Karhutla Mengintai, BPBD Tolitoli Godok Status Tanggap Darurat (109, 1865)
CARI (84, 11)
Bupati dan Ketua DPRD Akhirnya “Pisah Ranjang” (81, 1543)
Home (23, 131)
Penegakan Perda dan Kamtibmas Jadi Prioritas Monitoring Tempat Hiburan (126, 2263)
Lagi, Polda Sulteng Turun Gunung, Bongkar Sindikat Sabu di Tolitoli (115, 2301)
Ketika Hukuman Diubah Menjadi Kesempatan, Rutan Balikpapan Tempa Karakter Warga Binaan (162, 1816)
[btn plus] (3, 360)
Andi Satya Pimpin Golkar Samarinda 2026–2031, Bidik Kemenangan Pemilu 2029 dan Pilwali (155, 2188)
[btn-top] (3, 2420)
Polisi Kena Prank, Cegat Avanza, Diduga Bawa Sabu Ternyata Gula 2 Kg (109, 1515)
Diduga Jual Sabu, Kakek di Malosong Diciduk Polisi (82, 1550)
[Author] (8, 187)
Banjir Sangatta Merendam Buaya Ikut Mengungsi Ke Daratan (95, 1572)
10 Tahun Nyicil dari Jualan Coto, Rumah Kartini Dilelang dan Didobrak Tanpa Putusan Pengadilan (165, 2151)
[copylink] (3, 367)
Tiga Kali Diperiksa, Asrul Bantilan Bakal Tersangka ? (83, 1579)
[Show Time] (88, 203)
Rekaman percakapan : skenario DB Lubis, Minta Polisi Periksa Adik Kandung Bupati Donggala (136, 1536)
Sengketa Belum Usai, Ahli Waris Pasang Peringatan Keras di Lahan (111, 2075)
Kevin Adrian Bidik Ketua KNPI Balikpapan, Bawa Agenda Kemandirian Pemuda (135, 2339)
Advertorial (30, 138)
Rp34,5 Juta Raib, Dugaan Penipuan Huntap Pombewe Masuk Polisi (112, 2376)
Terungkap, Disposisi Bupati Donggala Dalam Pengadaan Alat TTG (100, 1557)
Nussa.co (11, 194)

□ □ □ □ □

**Exercise brief**
Restate all entries above verbatim.

**Result for this task**
Karhutla Mengintai, BPBD Tolitoli Godok Status Tanggap Darurat (109, 1865)
CARI (84, 11)
Bupati dan Ketua DPRD Akhirnya “Pisah Ranjang” (81, 1543)
Home (23, 131)
Penegakan Perda dan Kamtibmas Jadi Prioritas Monitoring Tempat Hiburan (126, 2263)
Lagi, Polda Sulteng Turun Gunung, Bongkar Sindikat Sabu di Tolitoli (115, 2301)
Ketika Hukuman Diubah Menjadi Kesempatan, Rutan Balikpapan Tempa Karakter Warga Binaan (162, 1816)
[btn plus] (3, 360)
Andi Satya Pimpin Golkar Samarinda 2026–2031, Bidik Kemenangan Pemilu 2029 dan Pilwali (155, 2188)
[btn-top] (3, 2420)
Polisi Kena Prank, Cegat Avanza, Diduga Bawa Sabu Ternyata Gula 2 Kg (109, 1515)
Diduga Jual Sabu, Kakek di Malosong Diciduk Polisi (82, 1550)
[Author] (8, 187)
Banjir Sangatta Merendam Buaya Ikut Mengungsi Ke Daratan (95, 1572)
10 Tahun Nyicil dari Jualan Coto, Rumah Kartini Dilelang dan Didobrak Tanpa Putusan Pengadilan (165, 2151)
[copylink] (3, 367)
Tiga Kali Diperiksa, Asrul Bantilan Bakal Tersangka ? (83, 1579)
[Show Time] (88, 203)
Rekaman percakapan : skenario DB Lubis, Minta Polisi Periksa Adik Kandung Bupati Donggala (136, 1536)
Sengketa Belum Usai, Ahli Waris Pasang Peringatan Keras di Lahan (111, 2075)
Kevin Adrian Bidik Ketua KNPI Balikpapan, Bawa Agenda Kemandirian Pemuda (135, 2339)
Advertorial (30, 138)
Rp34,5 Juta Raib, Dugaan Penipuan Huntap Pombewe Masuk Polisi (112, 2376)
Terungkap, Disposisi Bupati Donggala Dalam Pengadaan Alat TTG (100, 1557)
Nussa.co (11, 194)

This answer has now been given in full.